Reste, attends
Je crois que mon père réagirait avec
retenue comme il sait si bien le faire. Je pense que ma mère accuserait le coup
en différé. Et ma femme, je ne sais pas bien.
Et moi alors ?
Ils me pousseraient donc à prendre cette
graine de chance d’un traitement éventuel et je ne sais pas si je tenterais de
l’attraper. C’est sans doute la seule question qui conditionnera la suite du
récit.
Ou alors profiter. Allez savoir
comment nous serions capable de réagir, il s’agit de ces portes fermées qu’on
ouvre peut-être jamais, par choix ou par opportunité de la vie.
Enfin, prendre le tout comme une possibilité
qui ne nous est pas forcément offerte à la fin, un cadeau, étrange, cynique
mais déterminant.
⁂
D'après la section du document, comment la mère réagirait-elle ?
⁂
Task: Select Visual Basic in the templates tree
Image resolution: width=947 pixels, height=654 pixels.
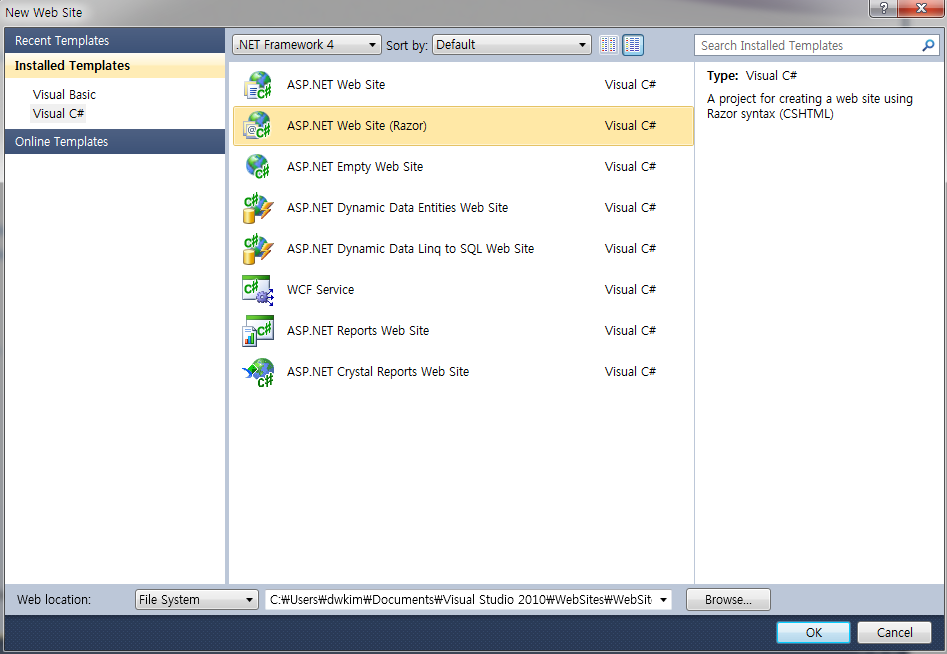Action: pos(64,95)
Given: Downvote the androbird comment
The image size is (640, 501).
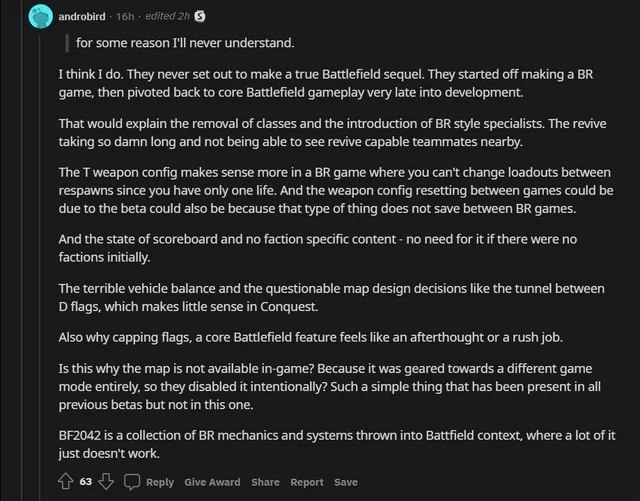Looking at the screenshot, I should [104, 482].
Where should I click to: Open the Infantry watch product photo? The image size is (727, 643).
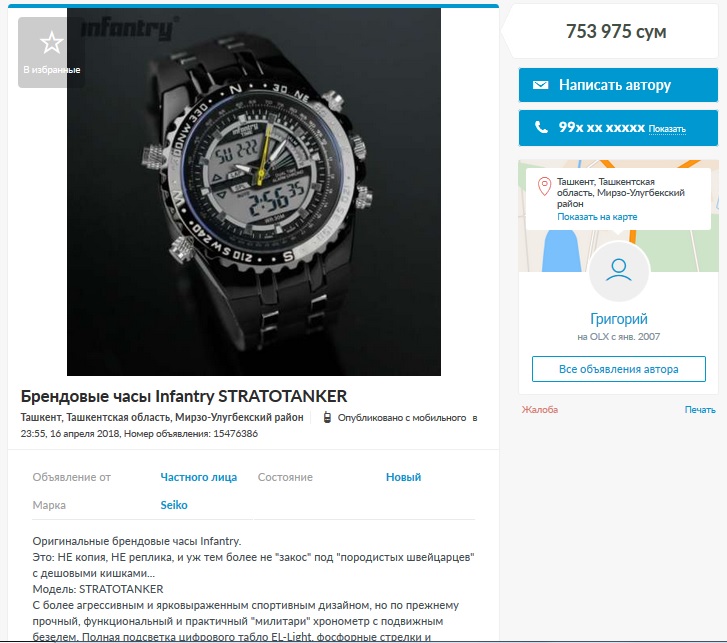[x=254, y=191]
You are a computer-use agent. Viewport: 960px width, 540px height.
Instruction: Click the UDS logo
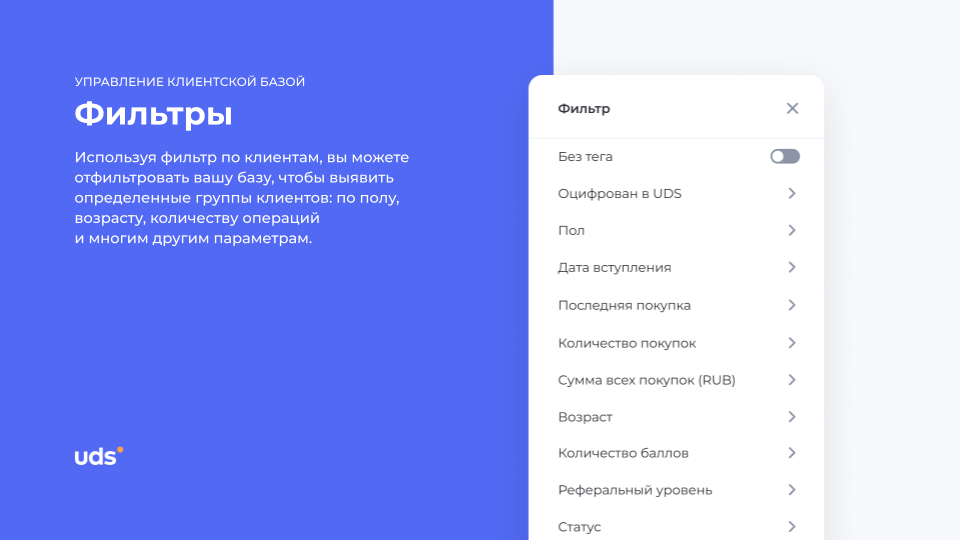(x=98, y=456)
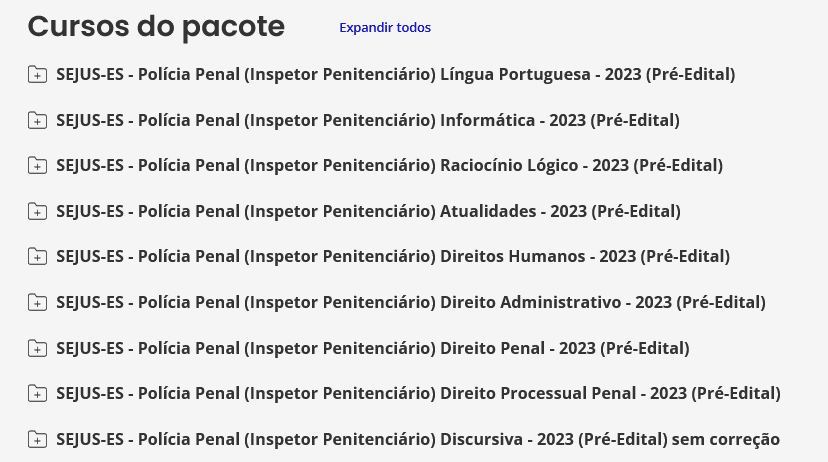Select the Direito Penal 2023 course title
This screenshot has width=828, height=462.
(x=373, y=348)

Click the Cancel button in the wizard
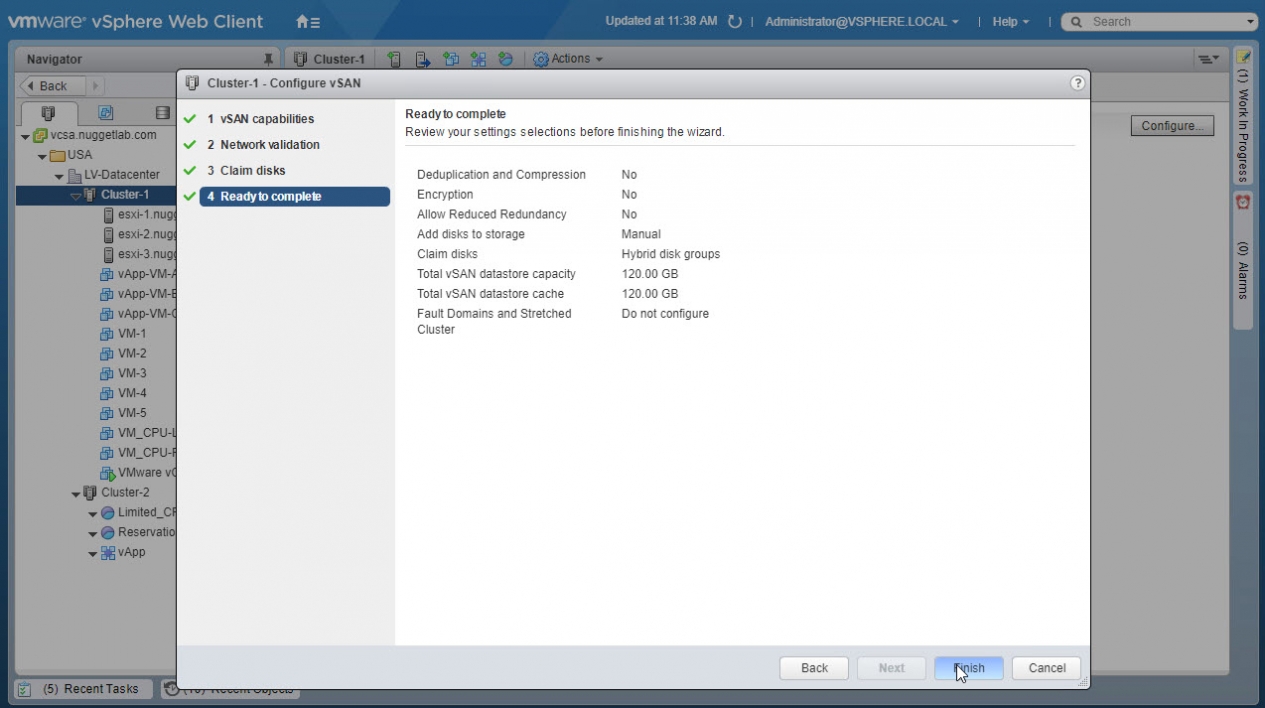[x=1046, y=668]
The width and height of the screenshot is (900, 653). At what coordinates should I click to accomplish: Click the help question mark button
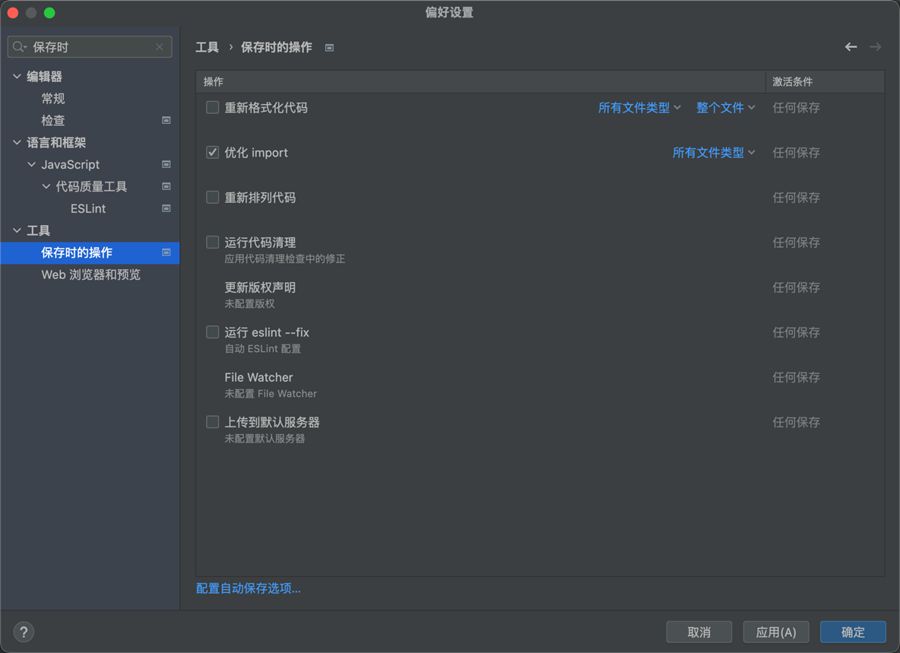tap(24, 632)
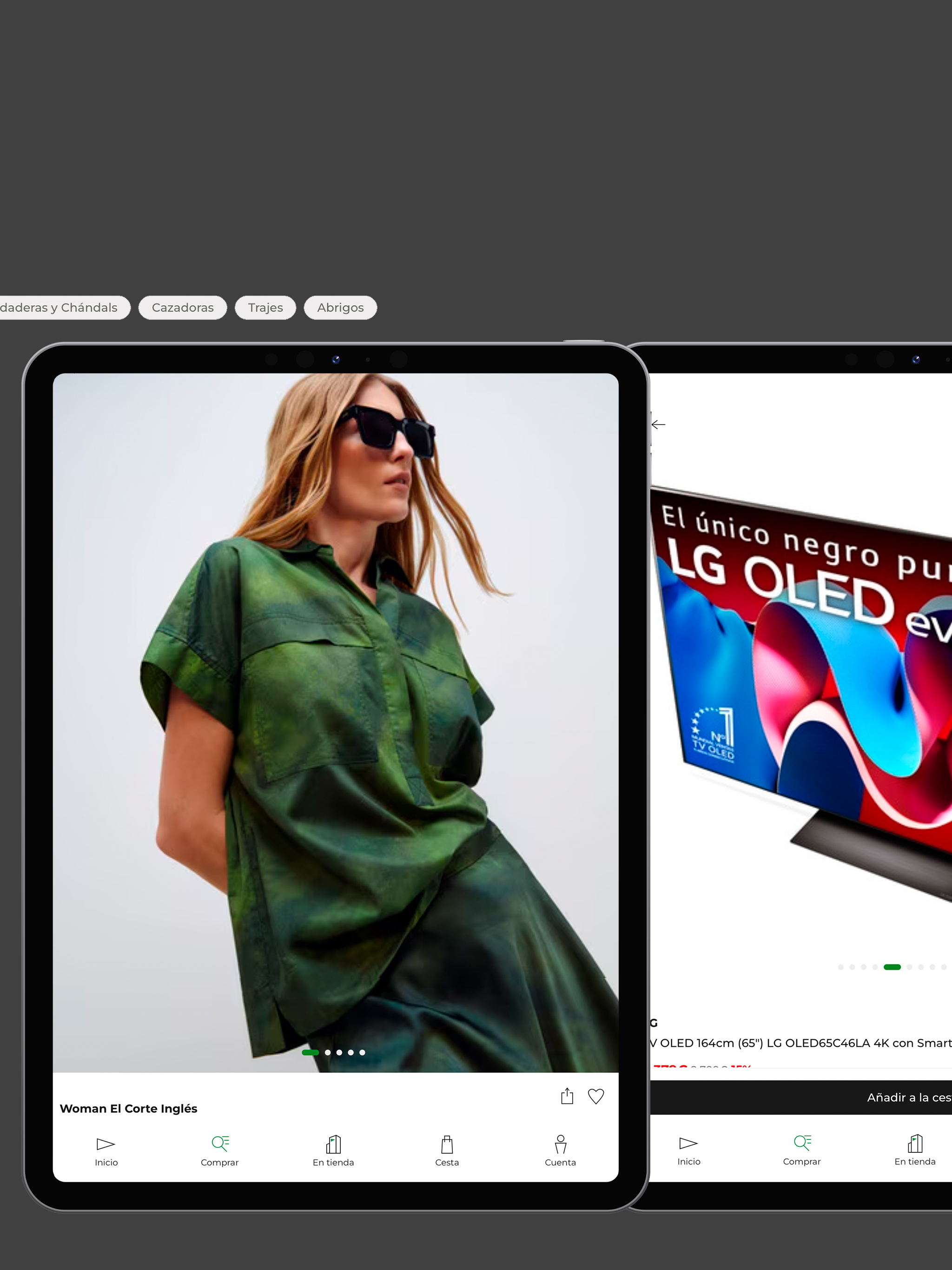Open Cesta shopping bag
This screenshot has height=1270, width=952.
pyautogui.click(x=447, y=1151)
⁂
**RÉPONSE À L'EXERCICE:**
Elle accuserait le coup en différé.